本発明の金及び銀の溶離方法は更に別の一実施形態において、前記酸性浸出液が、塩化物イオンを含む場合は40〜200g/Lの塩化物イオン、臭化物イオンを含む場合は20〜100g/Lの臭化物イオン、5〜25g/Lの銅、及び、0.01〜10g/Lの鉄を含み、pHが0〜1.9である。

Claims (11)

  1. アニオンとして塩化物イオン及び/又は臭化物イオンを含み、カチオンとして銅及び鉄を含む酸性浸出液を用いて、含金・銀硫化金属鉱から金及び銀を前記酸性浸出液に加温浸出する工程と、
    前記酸性浸出液中の少なくとも金及び銀を活性炭に吸着させる工程と、
    少なくとも金及び銀が吸着した活性炭に対し、pH7未満に保持したチオ硫酸塩水溶液を用いて金と銀とを溶離させる工程と、
    を備えた金及び銀の溶離方法。
  2. 前記チオ硫酸塩水溶液のpHが4以上7未満に保持されている請求項1に記載の金及び銀の溶離方法。

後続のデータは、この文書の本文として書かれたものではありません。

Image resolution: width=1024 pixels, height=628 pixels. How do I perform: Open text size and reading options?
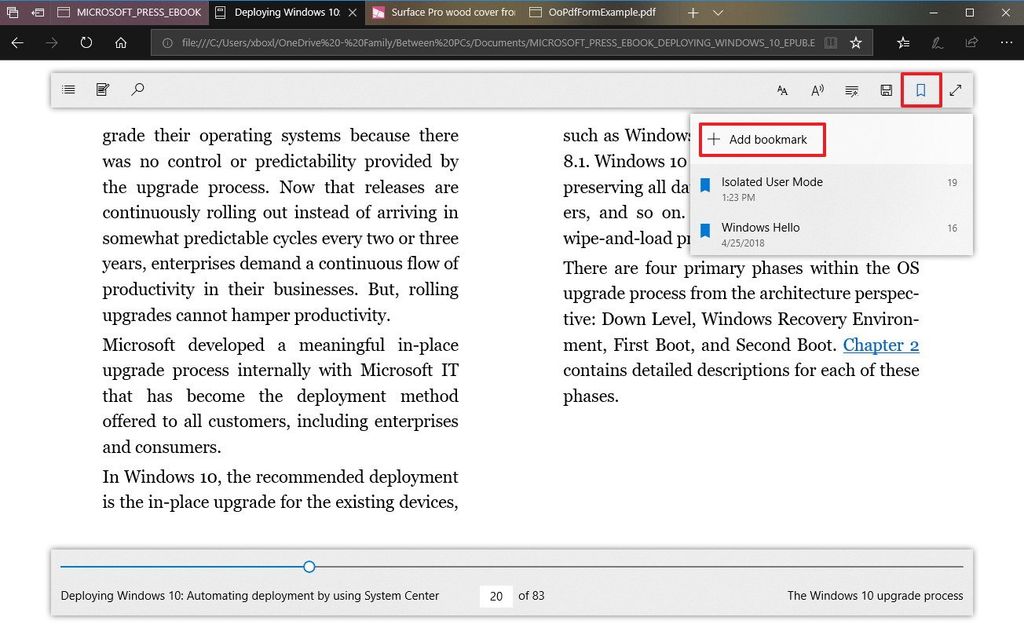(x=782, y=89)
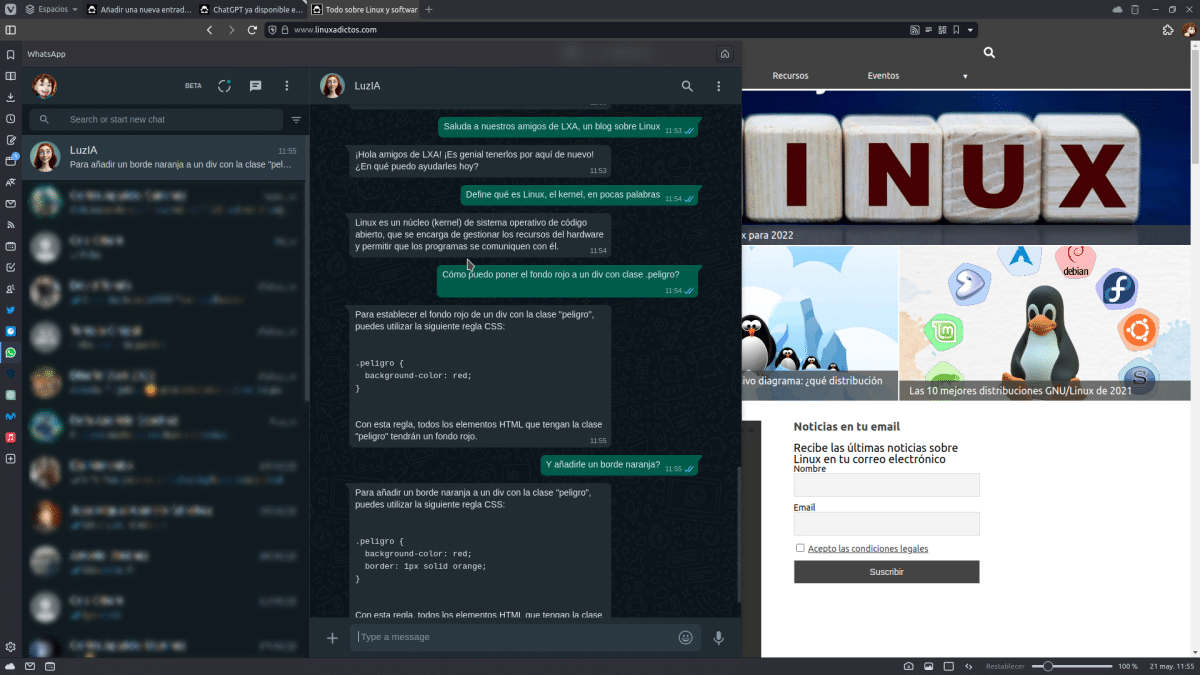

  3. 前記チオ硫酸塩水溶液が20〜90℃に保持されている請求項1又は2に記載の金及び銀の溶離方法。
  4. 前記チオ硫酸塩水溶液を60〜90℃に保持することで、前記活性炭に吸着した金を選択的に溶離して分離する請求項3に記載の金及び銀の溶離方法。
  5. 前記チオ硫酸塩水溶液を20〜50℃に保持することで、前記活性炭に吸着した銀を選択的に溶離して分離する請求項3に記載の金及び銀の溶離方法。
  6. 前記チオ硫酸塩水溶液がチオ硫酸ナトリウム水溶液である請求項1〜5のいずれかに記載の金及び銀の溶離方法。
  7. 前記含金・銀硫化金属鉱が、輝銅鉱、斑銅鉱、銅藍、黄銅鉱、黄鉄鉱、硫砒銅鉱、及び、硫砒鉄鉱からなる群から選択された少なくとも一種を含む精鉱である請求項1〜6のいずれかに記載の金及び銀の溶離方法。
  8. 前記含金・銀硫化金属鉱が、前記精鉱から酸性浸出液を用いて主成分金属である銅、鉄、又は、ヒ素を80%以上浸出した後に固液分離することで得られた金を含む浸出残渣である請求項7に記載の金及び銀の溶離方法。
  9. 前記酸性浸出液が、40〜200g/Lの塩化物イオン、20〜100g/Lの臭化物イオン、5〜25g/Lの銅、及び、0.01〜10g/Lの鉄を含み、pHが0〜1.9である請求項1〜8のいずれかに記載の金及び銀の溶離方法。
  10. 前記加温浸出を60〜100℃で行う請求項1〜9のいずれかに記載の金及び銀の溶離方法。
  11. 請求項1〜10のいずれかに記載の金及び銀の溶離方法で得られた金及び銀を含むチオ硫酸塩水溶液から金及び銀を回収する方法。